**YOUR INSTRUCTIONS:**
The required output is a copy of each line in the material below that includes "computer".

**EXERCISE DATA:**
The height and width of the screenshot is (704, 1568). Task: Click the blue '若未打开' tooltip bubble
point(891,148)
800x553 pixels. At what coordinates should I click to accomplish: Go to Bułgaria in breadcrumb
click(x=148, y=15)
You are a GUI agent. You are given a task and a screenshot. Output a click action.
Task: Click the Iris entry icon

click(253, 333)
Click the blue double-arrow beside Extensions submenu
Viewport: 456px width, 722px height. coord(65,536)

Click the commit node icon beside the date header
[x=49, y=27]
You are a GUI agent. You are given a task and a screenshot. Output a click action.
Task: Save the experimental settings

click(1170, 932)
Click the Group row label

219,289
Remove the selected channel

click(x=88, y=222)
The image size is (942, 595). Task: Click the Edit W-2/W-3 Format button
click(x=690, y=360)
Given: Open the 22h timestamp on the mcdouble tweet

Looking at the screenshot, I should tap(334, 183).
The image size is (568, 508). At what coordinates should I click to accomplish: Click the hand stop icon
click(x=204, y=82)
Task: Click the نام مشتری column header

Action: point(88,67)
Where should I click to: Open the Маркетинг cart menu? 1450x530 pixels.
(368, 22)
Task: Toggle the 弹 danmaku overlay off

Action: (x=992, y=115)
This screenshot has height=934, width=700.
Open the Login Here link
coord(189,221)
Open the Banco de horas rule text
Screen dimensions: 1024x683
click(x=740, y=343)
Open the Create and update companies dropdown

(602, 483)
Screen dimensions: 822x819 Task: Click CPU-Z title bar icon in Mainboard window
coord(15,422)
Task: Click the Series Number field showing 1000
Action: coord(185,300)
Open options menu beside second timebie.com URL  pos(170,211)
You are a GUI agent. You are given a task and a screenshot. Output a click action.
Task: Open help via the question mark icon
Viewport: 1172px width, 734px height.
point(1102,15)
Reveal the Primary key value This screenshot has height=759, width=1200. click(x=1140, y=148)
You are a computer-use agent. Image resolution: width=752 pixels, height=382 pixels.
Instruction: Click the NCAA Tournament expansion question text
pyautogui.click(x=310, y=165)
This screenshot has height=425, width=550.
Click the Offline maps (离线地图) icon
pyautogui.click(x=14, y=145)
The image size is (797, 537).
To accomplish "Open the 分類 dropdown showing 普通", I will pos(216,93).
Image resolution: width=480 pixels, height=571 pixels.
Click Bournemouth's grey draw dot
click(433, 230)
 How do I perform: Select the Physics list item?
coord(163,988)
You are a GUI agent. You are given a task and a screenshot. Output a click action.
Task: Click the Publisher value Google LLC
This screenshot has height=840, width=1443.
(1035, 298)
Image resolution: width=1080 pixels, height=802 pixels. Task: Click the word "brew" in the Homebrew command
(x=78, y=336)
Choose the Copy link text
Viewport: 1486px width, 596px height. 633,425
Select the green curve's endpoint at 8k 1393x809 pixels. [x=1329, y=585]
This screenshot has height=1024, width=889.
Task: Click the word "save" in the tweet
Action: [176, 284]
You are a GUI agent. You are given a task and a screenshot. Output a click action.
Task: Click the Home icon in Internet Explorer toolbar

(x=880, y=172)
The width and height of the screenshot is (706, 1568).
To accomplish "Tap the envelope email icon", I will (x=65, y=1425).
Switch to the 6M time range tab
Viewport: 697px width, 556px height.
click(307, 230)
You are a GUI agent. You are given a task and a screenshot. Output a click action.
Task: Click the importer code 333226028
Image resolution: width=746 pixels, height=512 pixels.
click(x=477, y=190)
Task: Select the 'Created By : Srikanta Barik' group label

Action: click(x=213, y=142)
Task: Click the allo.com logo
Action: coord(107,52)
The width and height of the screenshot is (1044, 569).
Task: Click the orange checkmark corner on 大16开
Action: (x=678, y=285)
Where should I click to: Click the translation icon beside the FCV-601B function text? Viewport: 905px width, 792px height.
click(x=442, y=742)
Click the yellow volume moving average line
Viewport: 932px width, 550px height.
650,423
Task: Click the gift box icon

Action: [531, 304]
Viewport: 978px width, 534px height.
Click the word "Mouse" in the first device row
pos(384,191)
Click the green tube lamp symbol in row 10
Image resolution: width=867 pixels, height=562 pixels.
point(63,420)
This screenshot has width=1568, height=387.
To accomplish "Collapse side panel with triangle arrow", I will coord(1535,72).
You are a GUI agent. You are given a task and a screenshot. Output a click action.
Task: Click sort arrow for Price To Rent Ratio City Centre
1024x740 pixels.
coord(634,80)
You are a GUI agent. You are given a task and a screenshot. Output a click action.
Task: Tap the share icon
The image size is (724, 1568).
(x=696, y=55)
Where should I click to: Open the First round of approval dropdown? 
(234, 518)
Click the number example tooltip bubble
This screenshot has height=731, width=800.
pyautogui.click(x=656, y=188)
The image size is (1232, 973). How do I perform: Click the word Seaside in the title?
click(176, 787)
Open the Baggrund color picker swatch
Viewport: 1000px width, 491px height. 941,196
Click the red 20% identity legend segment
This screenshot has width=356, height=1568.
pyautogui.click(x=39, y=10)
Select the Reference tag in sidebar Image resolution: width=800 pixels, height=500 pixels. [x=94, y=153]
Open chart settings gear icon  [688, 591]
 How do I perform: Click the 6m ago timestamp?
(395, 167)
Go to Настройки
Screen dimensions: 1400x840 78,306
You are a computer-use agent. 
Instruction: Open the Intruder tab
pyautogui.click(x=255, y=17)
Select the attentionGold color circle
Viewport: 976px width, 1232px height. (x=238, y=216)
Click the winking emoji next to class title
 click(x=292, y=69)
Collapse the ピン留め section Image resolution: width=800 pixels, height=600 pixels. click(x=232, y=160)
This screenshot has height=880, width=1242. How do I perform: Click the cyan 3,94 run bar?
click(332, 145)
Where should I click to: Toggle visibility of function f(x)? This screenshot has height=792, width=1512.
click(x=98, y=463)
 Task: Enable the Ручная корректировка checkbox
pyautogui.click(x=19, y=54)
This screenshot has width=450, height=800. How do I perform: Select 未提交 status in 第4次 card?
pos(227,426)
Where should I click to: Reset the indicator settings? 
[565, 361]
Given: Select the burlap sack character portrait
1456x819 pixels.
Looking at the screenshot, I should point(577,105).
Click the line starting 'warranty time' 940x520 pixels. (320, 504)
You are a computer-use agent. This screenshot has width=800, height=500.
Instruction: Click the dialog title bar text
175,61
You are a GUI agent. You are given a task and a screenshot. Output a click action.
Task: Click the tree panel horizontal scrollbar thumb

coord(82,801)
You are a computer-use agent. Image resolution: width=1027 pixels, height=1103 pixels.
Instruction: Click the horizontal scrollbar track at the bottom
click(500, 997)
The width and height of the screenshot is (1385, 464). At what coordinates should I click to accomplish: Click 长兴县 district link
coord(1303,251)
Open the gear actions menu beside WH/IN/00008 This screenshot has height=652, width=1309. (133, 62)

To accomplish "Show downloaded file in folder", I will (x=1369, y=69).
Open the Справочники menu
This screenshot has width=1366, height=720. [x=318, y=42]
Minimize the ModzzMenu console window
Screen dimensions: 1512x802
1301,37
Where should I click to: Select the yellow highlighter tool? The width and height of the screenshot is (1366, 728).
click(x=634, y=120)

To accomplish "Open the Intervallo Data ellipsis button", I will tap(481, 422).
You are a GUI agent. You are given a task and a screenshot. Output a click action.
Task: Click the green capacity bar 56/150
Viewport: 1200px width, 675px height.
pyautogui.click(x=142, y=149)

**PROBLEM SOLUTION:**
You are a computer-use agent. Image resolution: width=752 pixels, height=382 pixels.
You are a computer-use agent. 
You are a computer-use agent. This screenshot has width=800, height=500.
You are a computer-use agent. Image resolution: width=1027 pixels, height=1103 pixels.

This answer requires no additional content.